_WHAT TO WORK ON_: Go through the listing below. Copy each line that has the string "agent".

_MATERIAL PROVIDED_:
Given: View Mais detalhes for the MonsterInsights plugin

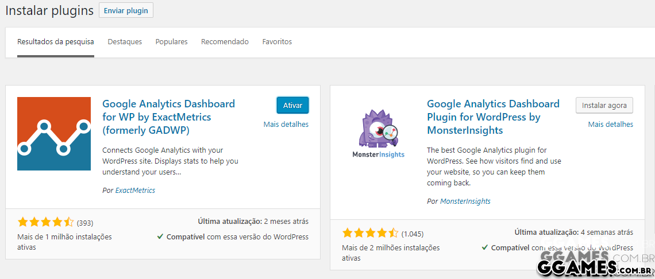Looking at the screenshot, I should tap(610, 124).
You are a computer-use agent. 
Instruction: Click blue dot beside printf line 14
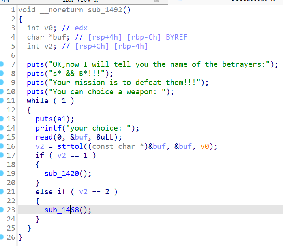click(2, 128)
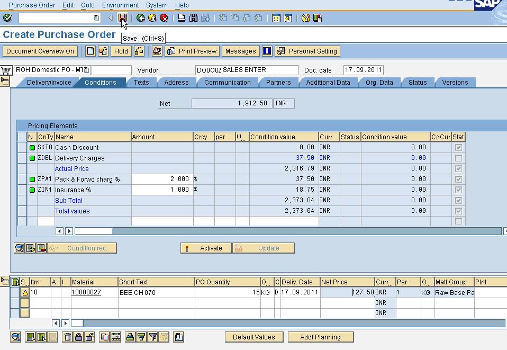This screenshot has height=350, width=507.
Task: Lock the item using the padlock icon
Action: tap(79, 337)
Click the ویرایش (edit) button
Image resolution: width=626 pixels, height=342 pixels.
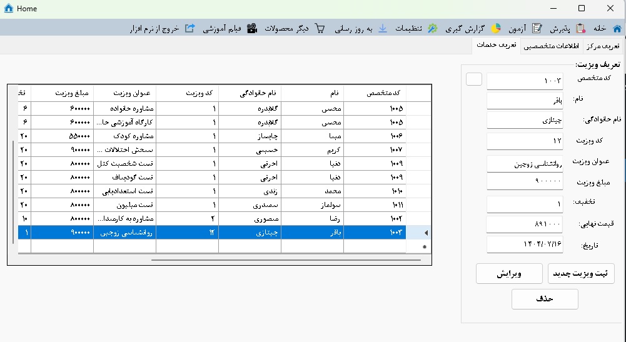click(509, 274)
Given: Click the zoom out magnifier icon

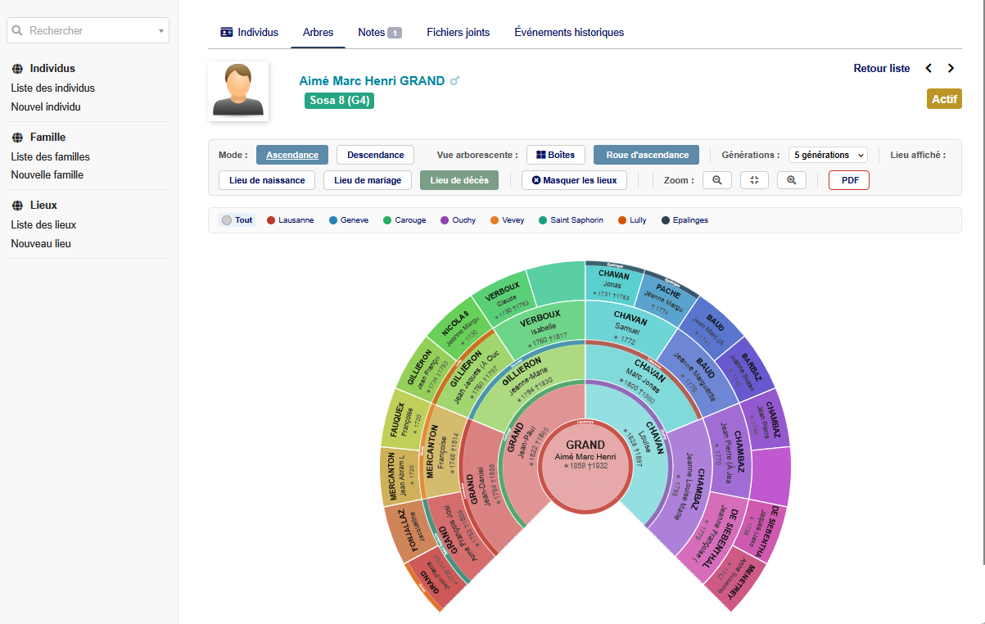Looking at the screenshot, I should (x=716, y=180).
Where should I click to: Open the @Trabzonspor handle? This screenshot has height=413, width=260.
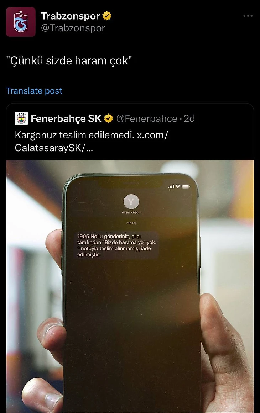tap(73, 28)
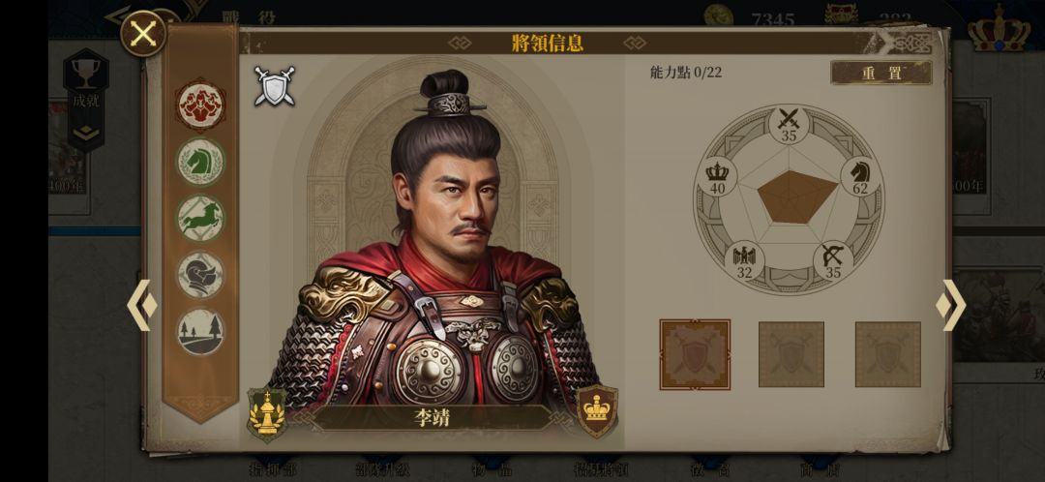Viewport: 1045px width, 482px height.
Task: Tap the gold crown rank shield badge
Action: pos(596,410)
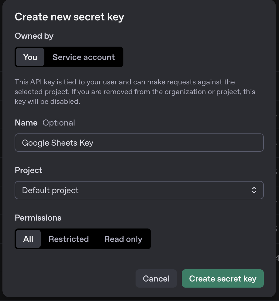This screenshot has height=301, width=279.
Task: Click the Create new secret key dialog title
Action: click(69, 17)

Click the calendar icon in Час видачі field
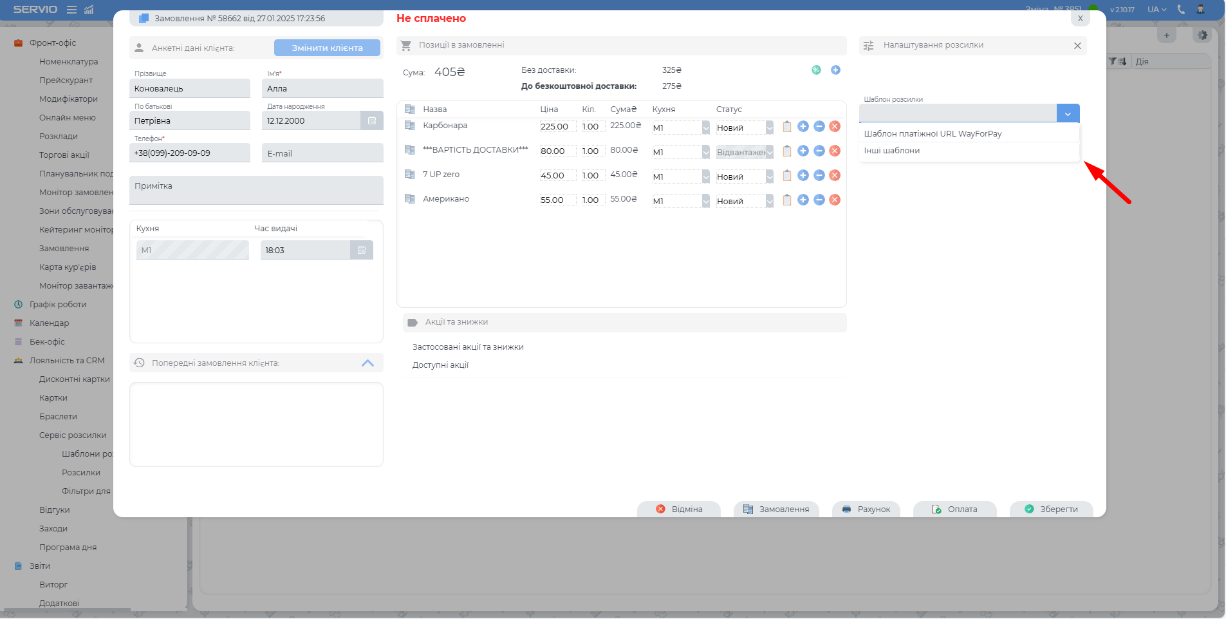[361, 250]
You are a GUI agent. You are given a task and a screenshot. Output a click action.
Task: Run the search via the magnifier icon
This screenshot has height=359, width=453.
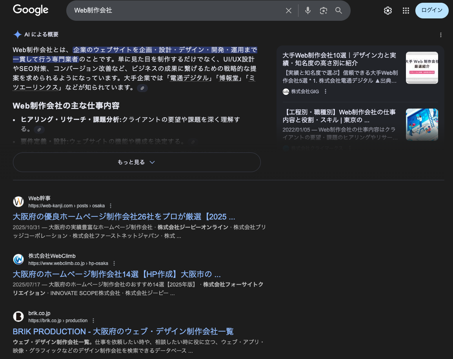coord(338,11)
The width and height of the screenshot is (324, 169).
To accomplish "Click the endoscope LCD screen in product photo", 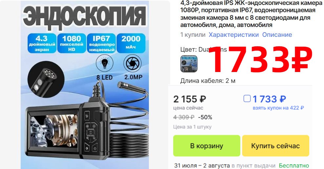I will pos(53,131).
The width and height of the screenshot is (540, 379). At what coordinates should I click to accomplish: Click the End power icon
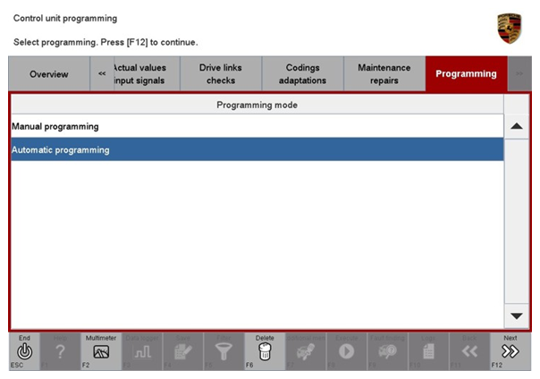point(24,351)
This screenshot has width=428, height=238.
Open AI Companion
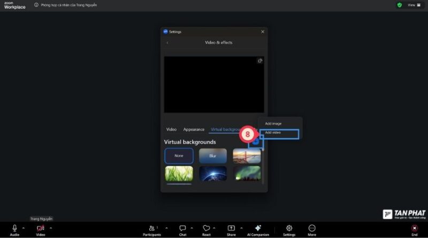[x=258, y=228]
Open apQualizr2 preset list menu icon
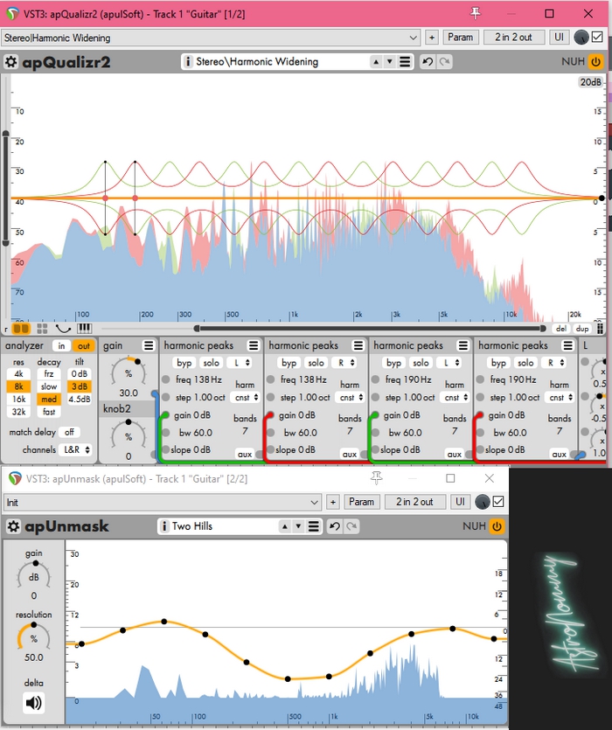Screen dimensions: 612x730 [405, 62]
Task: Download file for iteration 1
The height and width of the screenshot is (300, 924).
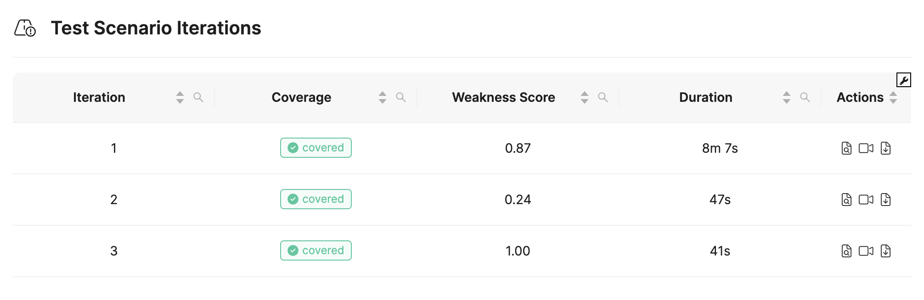Action: (886, 148)
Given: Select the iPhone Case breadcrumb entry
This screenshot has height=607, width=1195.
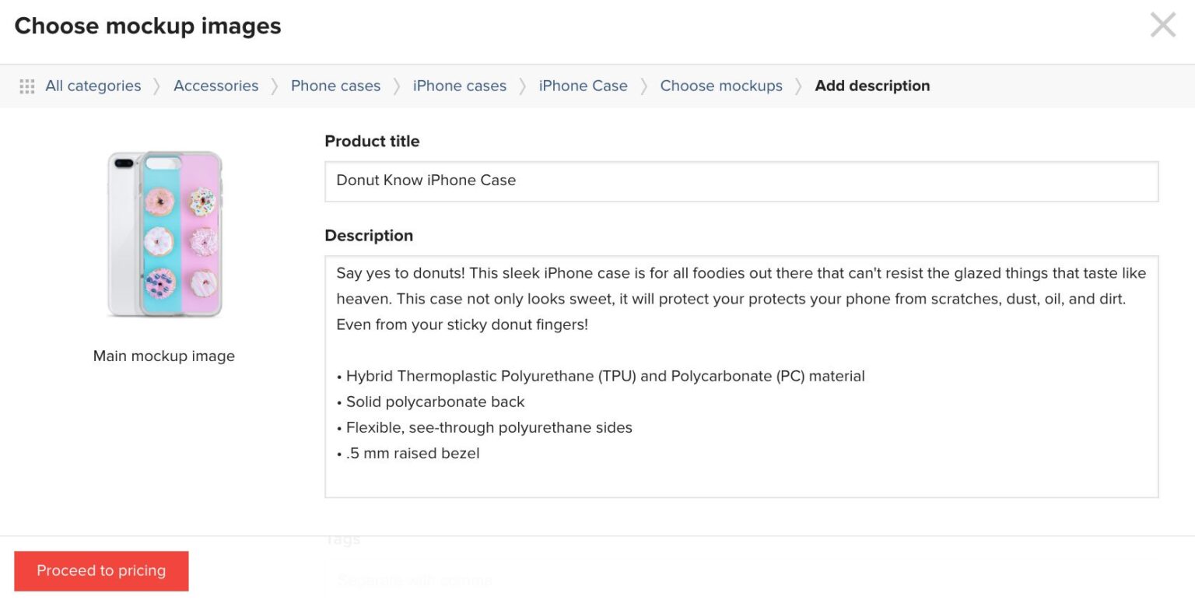Looking at the screenshot, I should point(583,86).
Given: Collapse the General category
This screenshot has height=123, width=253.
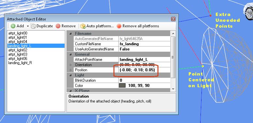Looking at the screenshot, I should tap(70, 54).
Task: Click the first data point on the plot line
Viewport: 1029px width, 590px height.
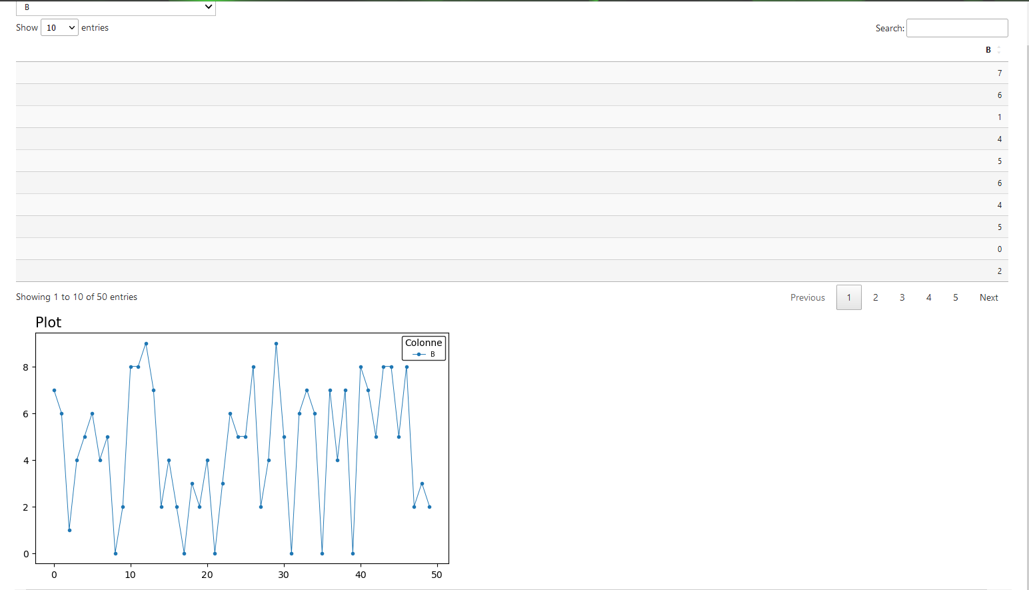Action: tap(54, 390)
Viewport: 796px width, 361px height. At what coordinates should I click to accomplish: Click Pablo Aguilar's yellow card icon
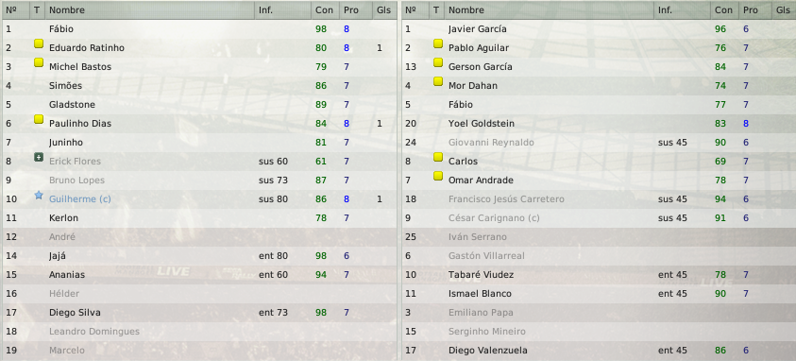pyautogui.click(x=438, y=43)

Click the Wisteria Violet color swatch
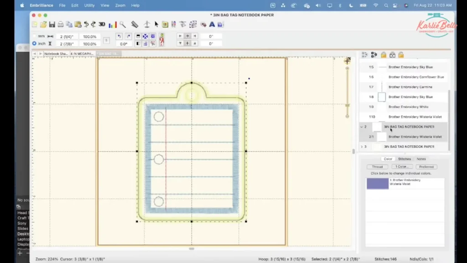(x=378, y=184)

_PROBLEM SOLUTION_:
You are a computer-use agent. 
You are a GUI agent. You are given a task and a screenshot. Output a click action.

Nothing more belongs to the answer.